I didn't go through anything hard. And just catching up on some of your episodes, listening to some of your other guests. I think that's, something we should all realize. As we listen to other people's stories and their tough upbringings, we can always find someone that had it worse and has done more.
And then they can find someone that had it worse and they've done more. But a lot of people, they like to kind of define themselves by their childhood trauma, by what didn't go right, by what wasn't fair for them. And just stay there and be very stagnant. Yeah, I could have [00:50:00] very easily ended up in overweight, unhappy, addicted to entertainment, movies and shows and video games, addicted to substances that could have very easily been my life path based on my childhood and it's just about just making a conscious effort, making a conscious decision. Like, do I want to live a higher quality of life?
Let's say I did. What would I do different than what I'm doing now? What would I do different? Immediately your brain will start firing stuff off. Oh, I definitely wouldn't do this thing I do every day. I wouldn't eat this thing I eat every day.
I wouldn't think this weird thought about that person I see at work every day. Our brains are ready to give us what we need if we ask the right questions. But again, that all comes back to just having that goal. So I think it's really cool what you do. All the listeners is to y'all's benefit to hear other people's stories and like, okay, people have really gone through some shit and what separates [00:51:00] them from people that went through some shit and are still in some shit is they made a choice.
They decided I, this isn't going to be my story, like, what do you want your story to be? A lot of people, they hear personal development. I can tell you and I can vibe off of David Goggins type stuff. And a lot of people that kind of roll their eyes at even the idea of personal development.
And that's really sad to me. It's really a shame. Cause again, forget David Goggins, forget Brad, forget me. It's your life. It's your life. And there are things you can do differently today that will make you a better you, which will make you enjoy being you more. That sounds absolutely worth investing the time, effort, and energy required to do it.
So
Brad Minus: I couldn't have said that better myself. So, Elijah, thank you for being on the 50th episode. I think it was the. Perfect 50th episode for life changing challenges to have Elijah Hines on here. So [00:52:00] Elijah, we're going to put your socials in the show notes so people can contact you, all you people out in, Raleigh.

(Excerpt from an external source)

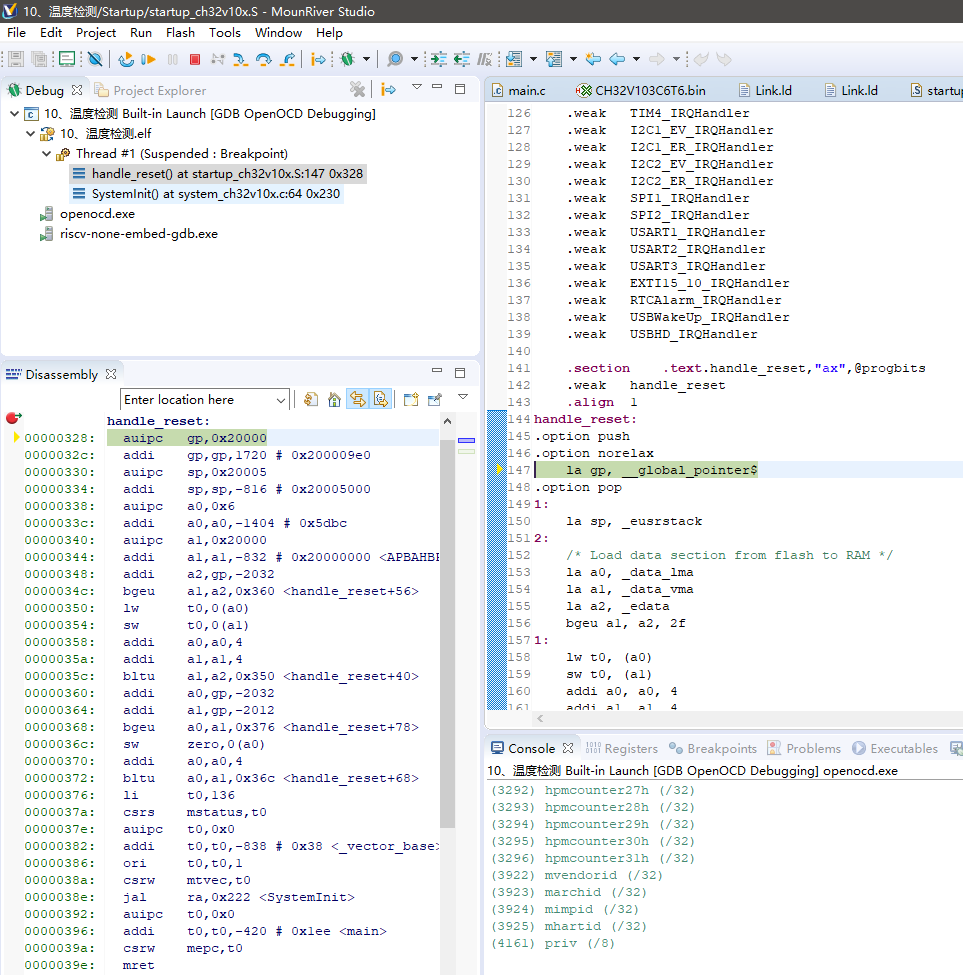The height and width of the screenshot is (975, 963).
Task: Open the Flash menu
Action: pyautogui.click(x=180, y=32)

Seek him out, slide into his DMS, ask him if he's got some availability and start training with him. And of course, there's the rest of you out there, that he also coaches virtually as well. So, reach out, find him and, get your plan together he's going to have the outcome assessed for you and ready to go. So again, Elijah, thank you so much for being on this episode. I so appreciate you and what you do. Thank you for listening to the other episodes. If you can, I would appreciate share.
If you're on YouTube, like, and subscribe. If you're out on Apple, Spotify or any of the other programs, please just give us a review. And if it happens to be bad review, that's fine. At least we can take feedback and we can make it better. The next episode you listen to will probably be better let us know how we're doing.
We'll see you in the next one. Thank you, Brad.